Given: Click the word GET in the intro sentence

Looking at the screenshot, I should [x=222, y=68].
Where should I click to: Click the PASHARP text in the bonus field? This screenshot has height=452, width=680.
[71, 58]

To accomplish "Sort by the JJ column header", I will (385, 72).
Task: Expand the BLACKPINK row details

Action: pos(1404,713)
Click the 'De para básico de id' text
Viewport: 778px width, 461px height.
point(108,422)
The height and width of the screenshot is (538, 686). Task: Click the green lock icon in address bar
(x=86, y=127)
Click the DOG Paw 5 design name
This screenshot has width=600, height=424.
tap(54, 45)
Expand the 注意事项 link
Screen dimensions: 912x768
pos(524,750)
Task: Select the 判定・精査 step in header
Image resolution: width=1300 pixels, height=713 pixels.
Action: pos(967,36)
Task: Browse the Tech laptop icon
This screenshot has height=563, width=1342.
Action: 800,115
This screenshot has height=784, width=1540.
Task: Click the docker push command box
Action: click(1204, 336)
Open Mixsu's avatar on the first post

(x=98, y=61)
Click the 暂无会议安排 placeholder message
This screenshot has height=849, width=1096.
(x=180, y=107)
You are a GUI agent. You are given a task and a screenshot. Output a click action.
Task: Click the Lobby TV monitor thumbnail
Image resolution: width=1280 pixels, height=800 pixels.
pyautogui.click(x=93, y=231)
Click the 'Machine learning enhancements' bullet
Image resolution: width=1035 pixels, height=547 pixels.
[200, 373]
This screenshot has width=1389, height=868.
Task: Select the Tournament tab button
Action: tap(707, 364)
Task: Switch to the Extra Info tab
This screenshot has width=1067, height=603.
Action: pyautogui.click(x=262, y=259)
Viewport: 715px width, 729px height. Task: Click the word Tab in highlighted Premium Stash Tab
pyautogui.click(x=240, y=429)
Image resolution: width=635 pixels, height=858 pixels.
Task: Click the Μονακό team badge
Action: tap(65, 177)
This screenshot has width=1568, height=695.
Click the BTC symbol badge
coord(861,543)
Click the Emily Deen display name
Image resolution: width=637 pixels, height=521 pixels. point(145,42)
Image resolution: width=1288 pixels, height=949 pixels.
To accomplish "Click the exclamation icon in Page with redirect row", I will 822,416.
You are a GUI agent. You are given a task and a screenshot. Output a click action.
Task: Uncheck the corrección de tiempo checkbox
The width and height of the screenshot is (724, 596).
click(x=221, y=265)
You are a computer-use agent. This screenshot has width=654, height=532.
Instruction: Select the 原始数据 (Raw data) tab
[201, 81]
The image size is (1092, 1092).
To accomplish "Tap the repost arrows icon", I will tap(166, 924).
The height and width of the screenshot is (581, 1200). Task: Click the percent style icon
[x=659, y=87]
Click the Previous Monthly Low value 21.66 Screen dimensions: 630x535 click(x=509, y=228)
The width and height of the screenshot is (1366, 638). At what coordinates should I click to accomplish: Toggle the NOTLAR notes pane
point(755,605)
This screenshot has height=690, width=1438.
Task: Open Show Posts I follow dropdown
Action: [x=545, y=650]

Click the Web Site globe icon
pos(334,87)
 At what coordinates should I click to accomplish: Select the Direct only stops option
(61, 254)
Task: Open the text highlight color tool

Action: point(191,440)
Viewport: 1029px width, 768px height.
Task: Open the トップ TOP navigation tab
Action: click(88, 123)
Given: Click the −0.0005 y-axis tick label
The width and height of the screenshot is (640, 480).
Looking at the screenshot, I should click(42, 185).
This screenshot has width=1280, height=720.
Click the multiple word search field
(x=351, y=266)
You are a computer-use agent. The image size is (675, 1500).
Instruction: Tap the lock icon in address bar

● Task instructions: Show me each line of the listing above with "agent" in it.

● Answer below:
You are a GUI agent. You are given a task and a screenshot. Output a click action.
You are a GUI agent. You are given a task and a screenshot. Output a click action.
You are a computer-use agent. This screenshot has width=654, height=532.
You are a computer-use agent. The image size is (675, 1500).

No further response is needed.